** INPUT **
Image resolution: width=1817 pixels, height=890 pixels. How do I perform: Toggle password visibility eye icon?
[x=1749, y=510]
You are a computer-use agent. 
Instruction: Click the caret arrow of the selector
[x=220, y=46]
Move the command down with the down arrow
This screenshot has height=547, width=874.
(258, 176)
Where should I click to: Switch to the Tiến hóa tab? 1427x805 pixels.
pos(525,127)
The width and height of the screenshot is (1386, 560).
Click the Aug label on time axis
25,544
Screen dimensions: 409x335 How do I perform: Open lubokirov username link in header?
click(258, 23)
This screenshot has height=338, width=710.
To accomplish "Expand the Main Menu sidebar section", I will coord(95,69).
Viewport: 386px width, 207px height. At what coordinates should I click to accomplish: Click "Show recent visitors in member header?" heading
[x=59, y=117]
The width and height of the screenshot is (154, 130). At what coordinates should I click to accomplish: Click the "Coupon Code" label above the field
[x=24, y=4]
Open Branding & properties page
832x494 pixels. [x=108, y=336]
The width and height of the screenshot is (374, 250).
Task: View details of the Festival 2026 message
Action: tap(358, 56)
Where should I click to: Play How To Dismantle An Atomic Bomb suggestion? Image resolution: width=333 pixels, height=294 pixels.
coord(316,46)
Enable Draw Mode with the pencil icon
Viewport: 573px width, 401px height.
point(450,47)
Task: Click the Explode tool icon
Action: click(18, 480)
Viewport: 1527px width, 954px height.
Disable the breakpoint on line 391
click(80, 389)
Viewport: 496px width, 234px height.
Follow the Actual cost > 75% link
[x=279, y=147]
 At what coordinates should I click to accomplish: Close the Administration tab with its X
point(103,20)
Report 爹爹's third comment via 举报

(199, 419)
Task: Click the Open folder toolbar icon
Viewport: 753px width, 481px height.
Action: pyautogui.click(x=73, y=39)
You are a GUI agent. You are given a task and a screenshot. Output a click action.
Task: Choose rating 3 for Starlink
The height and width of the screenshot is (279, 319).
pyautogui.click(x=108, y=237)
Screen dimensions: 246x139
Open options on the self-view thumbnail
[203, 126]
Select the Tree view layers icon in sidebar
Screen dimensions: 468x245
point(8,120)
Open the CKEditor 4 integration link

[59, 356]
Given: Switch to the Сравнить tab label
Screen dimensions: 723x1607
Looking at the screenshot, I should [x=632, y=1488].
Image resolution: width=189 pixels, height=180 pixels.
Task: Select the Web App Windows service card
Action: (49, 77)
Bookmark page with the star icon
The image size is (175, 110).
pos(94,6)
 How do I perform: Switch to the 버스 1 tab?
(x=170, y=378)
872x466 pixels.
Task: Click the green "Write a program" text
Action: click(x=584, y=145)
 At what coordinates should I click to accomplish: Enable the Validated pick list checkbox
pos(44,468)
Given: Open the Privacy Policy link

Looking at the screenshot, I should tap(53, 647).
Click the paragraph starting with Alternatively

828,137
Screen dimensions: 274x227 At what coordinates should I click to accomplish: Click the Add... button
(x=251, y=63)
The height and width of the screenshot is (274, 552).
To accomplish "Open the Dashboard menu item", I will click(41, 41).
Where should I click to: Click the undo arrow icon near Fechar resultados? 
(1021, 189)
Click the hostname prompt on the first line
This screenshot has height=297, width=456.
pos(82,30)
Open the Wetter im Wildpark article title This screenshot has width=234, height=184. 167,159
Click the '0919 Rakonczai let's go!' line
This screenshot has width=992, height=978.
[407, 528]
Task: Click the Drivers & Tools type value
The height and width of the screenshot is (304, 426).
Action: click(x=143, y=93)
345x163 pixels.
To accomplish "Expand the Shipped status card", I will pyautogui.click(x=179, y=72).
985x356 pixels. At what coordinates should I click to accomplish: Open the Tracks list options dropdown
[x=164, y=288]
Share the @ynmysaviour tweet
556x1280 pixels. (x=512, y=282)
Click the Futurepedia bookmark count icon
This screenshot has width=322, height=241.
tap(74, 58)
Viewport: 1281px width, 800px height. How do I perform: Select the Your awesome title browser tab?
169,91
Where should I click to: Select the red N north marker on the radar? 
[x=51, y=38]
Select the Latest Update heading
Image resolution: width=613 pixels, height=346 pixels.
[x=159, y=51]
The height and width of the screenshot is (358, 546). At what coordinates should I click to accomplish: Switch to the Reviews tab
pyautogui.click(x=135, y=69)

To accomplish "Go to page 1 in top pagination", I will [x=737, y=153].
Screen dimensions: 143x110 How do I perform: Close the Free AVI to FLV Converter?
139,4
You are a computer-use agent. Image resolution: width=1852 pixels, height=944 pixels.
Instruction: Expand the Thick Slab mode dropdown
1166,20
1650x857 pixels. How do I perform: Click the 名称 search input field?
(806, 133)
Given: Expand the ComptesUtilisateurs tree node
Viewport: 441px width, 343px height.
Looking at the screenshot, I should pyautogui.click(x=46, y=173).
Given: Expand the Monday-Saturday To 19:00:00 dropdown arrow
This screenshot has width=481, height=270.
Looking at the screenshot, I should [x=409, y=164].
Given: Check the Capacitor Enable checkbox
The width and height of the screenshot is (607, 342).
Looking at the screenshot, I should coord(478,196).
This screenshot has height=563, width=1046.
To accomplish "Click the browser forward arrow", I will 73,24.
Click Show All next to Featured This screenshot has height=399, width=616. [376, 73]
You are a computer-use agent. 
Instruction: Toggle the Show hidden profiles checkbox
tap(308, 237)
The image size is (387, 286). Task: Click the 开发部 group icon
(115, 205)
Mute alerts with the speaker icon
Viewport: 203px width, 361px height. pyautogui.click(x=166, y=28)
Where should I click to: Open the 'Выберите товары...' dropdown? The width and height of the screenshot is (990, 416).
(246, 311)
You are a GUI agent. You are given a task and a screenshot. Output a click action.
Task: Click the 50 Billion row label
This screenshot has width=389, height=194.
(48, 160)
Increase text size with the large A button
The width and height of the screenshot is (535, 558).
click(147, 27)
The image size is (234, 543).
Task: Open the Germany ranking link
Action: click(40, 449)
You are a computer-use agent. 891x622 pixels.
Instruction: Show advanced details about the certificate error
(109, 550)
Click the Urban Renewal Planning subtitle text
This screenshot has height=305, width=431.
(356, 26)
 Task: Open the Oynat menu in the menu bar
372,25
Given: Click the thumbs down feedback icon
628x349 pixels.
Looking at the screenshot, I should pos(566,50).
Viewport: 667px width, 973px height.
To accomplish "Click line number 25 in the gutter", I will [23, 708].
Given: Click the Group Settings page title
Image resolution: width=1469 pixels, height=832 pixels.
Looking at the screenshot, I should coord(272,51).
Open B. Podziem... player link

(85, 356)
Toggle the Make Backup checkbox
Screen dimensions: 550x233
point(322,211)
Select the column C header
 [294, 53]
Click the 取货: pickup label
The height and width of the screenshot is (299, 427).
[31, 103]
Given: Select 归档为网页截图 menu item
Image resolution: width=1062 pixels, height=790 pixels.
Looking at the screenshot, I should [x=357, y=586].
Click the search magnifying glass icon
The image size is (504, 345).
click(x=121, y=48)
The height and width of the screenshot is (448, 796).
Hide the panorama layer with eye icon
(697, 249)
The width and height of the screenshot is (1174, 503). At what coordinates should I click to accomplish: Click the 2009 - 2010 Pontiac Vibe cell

** TASK DETAILS **
Could you copy every line from the records that mentions the word "item"?

** RESPONSE AREA **
To accomplish "Open the Dashboard menu item", I will click(41, 41).
Given: Select 归档为网页截图 menu item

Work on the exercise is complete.